Source document
When it comes to his views on sex, DJ Khaled pretty much blows.
In an interview with The Breakfast Club radio show from 2014 that went viral on Friday, the musician made some controversial comments regarding how he views the roles of men and women between the sheets.
In a nutshell?
DJ Khaled is just gonna lie there while you do all the pleasuring, okay?
“A woman should praise the man – the king,” the 42-year-old music producer explained when asked why he doesn’t believe in going down on his mate.
“If you holding it down for your woman, I feel like the woman should praise. And a man should praise the queen.
But you know, my way of praising is called, ha-ha, ‘How was dinner?’, ‘You like the house you living in? You like all them clothes you getting? I’m taking care of your family, I’m taking care of my family."”
Khaled says his only job is to “work” and it’s up to the woman in his life to perform a certain other type of job when he desires it.
(A blow job. We mean that Khaled still expects to receive blow jobs, despite his refusal to perform cunnilingous.)
He can’t be serious, though, right?
He must head downtown on fiancee Nicole Tuck sometimes, right?
“Nahhh. Never!” he replied. “I don’t do that.”
Okay.
So how does he react when a woman won’t take his penis into her mouth?
HA, he shot back to this question.
“It’s different rules for men,” he said. “You gotta understand, we the king. There’s some things that y’all might not wanna do, but it got to get done. I just can’t do what you want me to do. I just can’t.”
First, let us say that we feel terrible for Tuck.
Second, let us turn it over to Twitter to see what users on this platform have to say.

Explore the material
1. Write out the DJ Khaled article from "Khaled says his" up to and including "to perform cunnilingous.)".
2. Answer these questions using the DJ Khaled article:
(a) On which radio show did the interview take place?
(b) What age does the article give for Khaled?
(c) What is the name of Khaled's fiancee?
The listing below comes from a separate source and has no connection to the DJ Khaled article.

Data extracts
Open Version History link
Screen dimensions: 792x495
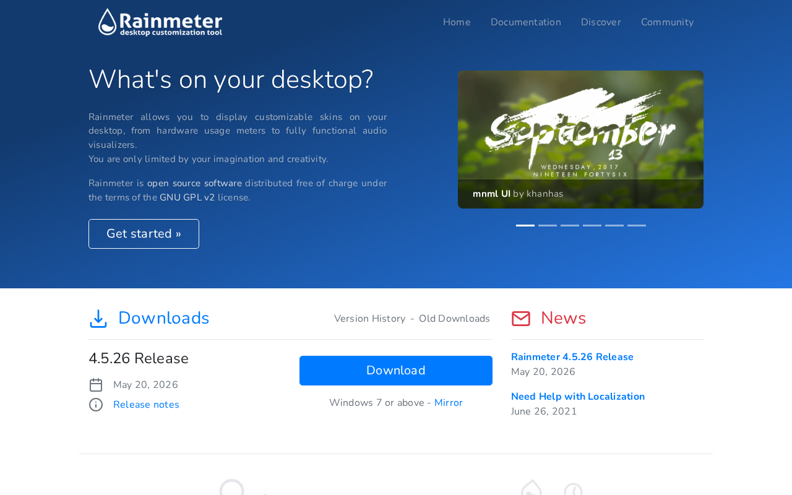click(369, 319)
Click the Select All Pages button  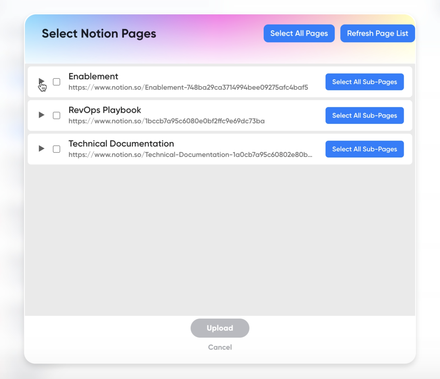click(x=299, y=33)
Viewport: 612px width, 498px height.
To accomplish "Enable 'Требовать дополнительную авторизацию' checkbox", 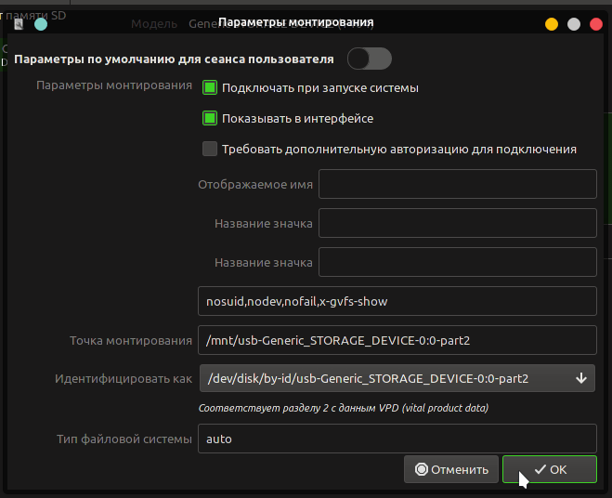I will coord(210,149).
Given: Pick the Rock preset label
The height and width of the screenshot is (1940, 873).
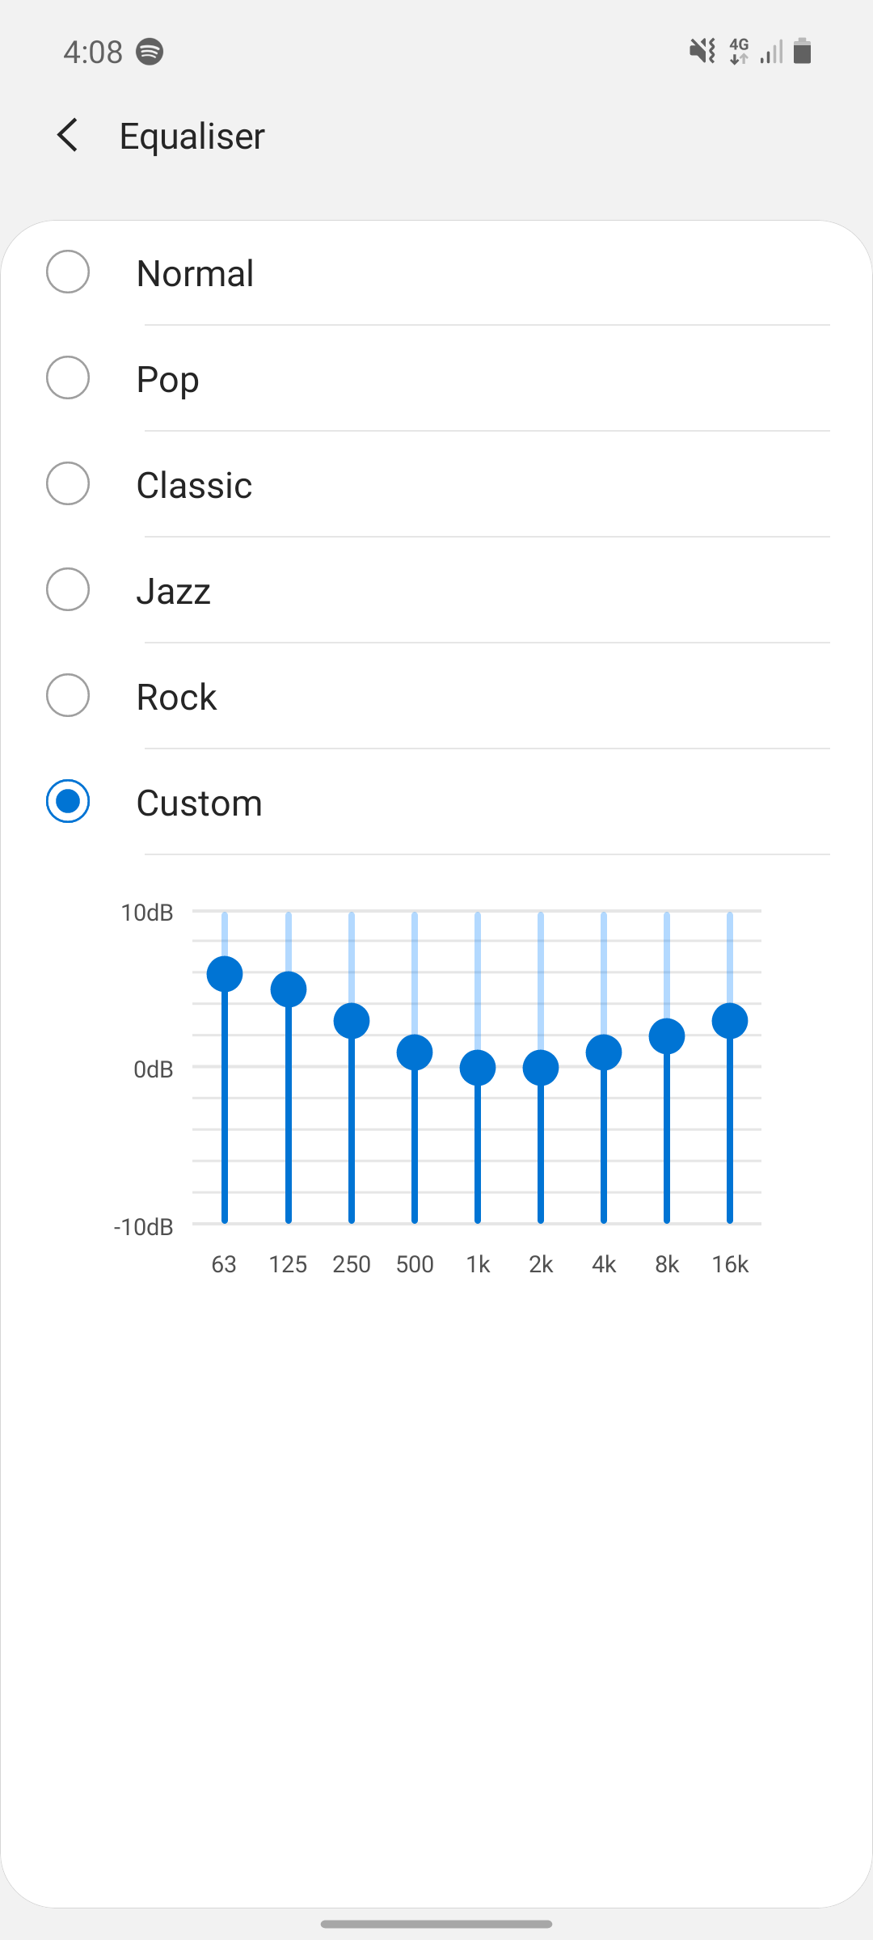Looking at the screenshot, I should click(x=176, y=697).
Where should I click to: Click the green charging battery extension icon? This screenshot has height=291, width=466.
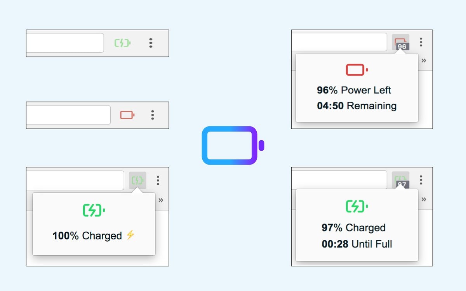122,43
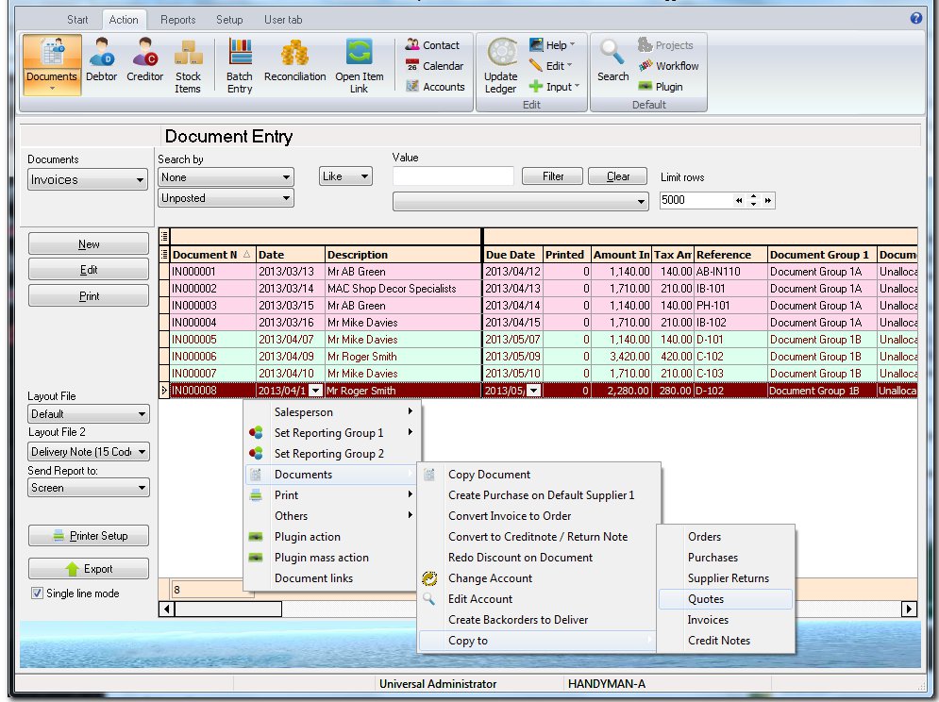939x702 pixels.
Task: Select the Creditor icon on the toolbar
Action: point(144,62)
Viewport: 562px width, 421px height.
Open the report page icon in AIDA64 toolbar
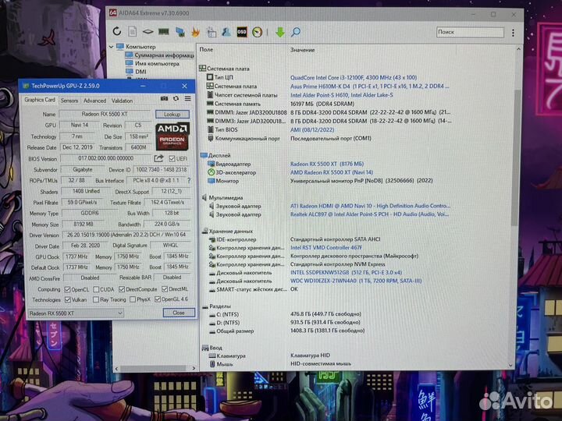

Solutions by task
1.
Khaled says his only job is to “work” and it’s up to the woman in his life to perform a certain other type of job when he desires it.
(A blow job. We mean that Khaled still expects to receive blow jobs, despite his refusal to perform cunnilingous.)

2.
(a) The Breakfast Club
(b) 42
(c) Nicole Tuck